(Saved entries)
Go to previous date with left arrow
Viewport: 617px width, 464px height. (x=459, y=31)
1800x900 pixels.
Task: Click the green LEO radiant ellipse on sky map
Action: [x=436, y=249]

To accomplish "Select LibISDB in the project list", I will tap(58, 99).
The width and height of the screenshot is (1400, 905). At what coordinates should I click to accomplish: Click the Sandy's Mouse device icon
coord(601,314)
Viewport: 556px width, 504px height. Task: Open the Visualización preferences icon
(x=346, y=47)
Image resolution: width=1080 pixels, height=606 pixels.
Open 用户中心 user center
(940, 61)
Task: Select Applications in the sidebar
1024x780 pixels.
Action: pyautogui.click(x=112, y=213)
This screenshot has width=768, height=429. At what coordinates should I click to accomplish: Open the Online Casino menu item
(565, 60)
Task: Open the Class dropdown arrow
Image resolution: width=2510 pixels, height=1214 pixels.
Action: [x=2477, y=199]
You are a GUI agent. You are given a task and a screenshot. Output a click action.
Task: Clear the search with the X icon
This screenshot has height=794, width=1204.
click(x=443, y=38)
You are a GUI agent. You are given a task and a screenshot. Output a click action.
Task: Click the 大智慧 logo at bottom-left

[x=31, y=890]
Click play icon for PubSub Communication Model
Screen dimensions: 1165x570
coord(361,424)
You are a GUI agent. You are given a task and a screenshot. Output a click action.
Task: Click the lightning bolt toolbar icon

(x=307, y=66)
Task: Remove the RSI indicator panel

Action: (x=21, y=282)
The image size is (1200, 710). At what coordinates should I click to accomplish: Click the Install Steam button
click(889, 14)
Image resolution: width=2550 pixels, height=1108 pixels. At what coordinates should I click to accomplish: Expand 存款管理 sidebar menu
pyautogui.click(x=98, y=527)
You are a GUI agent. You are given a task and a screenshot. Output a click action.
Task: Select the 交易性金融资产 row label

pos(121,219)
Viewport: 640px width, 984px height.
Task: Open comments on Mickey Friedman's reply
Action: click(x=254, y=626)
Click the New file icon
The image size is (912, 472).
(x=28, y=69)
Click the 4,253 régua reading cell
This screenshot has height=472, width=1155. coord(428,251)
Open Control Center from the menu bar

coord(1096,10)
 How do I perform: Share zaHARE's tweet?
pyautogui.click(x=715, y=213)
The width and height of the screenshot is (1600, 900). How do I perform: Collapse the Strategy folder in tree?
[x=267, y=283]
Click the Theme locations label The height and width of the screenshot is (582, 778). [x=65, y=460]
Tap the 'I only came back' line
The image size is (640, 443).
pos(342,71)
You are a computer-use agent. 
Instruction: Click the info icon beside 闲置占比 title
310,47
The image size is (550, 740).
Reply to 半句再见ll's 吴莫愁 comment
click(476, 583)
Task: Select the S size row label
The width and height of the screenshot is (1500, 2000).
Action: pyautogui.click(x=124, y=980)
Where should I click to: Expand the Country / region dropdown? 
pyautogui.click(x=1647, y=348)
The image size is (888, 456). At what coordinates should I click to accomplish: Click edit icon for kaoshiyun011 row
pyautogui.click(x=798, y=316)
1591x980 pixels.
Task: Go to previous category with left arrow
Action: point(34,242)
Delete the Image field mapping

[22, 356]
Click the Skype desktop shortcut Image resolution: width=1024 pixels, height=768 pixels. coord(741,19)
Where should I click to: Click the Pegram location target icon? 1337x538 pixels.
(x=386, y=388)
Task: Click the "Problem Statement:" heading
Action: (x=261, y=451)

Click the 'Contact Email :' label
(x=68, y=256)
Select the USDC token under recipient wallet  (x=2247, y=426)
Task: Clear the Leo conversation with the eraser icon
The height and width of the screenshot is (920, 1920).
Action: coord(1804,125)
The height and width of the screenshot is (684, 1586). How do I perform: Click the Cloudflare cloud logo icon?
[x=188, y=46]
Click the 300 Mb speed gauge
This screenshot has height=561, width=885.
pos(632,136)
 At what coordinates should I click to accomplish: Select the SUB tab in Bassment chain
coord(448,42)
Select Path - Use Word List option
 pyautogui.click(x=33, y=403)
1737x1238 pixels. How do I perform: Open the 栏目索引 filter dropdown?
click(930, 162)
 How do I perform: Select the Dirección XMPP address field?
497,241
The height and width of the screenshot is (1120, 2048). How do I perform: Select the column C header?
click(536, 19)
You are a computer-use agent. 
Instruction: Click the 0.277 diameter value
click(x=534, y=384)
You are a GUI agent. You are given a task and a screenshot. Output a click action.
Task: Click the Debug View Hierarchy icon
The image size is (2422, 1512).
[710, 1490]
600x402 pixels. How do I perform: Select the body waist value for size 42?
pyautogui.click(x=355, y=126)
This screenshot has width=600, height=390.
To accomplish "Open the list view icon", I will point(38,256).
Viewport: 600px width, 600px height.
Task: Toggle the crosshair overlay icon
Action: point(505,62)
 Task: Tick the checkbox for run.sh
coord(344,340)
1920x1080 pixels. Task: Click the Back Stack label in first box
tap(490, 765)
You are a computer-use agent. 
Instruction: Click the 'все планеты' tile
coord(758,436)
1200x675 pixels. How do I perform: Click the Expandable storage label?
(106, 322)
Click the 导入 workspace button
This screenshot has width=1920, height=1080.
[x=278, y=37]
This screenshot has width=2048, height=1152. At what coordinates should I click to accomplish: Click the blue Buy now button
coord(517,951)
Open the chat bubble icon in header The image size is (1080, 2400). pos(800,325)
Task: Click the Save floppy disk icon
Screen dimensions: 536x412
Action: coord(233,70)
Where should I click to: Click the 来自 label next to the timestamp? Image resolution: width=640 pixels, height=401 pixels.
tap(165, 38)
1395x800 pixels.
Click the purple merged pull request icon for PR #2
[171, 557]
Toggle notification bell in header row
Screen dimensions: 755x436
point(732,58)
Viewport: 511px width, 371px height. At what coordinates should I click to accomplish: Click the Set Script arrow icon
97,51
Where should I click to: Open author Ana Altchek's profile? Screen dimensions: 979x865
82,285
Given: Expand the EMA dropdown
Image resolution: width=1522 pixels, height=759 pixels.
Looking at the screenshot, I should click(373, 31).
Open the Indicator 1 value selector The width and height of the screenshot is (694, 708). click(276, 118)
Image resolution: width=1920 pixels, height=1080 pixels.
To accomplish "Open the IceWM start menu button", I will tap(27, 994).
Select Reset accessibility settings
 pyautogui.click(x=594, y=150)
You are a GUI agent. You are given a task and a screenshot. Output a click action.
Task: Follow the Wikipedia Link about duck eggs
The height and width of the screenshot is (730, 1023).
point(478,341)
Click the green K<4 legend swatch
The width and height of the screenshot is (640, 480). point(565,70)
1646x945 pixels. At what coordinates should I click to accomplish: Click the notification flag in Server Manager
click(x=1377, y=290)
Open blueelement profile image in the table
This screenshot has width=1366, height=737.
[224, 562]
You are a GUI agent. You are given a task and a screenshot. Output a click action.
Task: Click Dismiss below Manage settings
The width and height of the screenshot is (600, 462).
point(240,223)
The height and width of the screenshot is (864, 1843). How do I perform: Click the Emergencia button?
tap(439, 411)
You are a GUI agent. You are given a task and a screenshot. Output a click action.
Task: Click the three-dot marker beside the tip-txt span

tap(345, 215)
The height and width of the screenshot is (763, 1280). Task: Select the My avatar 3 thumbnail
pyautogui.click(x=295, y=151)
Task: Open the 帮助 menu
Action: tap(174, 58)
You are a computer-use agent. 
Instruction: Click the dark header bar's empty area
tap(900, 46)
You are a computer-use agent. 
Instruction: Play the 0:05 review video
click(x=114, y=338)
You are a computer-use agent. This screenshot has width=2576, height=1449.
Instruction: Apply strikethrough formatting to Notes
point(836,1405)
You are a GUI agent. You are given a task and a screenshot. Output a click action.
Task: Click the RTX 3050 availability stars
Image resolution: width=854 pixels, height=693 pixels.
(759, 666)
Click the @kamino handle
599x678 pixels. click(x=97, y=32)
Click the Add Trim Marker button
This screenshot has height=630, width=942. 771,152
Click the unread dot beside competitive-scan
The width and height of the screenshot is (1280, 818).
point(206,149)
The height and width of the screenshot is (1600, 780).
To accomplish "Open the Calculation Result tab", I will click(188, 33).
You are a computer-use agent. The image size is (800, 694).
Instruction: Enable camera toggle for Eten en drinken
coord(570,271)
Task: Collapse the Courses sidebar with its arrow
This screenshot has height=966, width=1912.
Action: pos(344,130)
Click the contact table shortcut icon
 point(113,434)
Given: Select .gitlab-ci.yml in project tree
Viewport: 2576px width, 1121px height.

**CHALLENGE**: Please copy the stretch of the listing from the line containing "1200x675 pixels. How" through the line containing "[x=278, y=37]" word for word.

**SOLUTION TO THIS PROBLEM**:
1200x675 pixels. How do I perform: Click the Expandable storage label?
(106, 322)
Click the 导入 workspace button
This screenshot has width=1920, height=1080.
[x=278, y=37]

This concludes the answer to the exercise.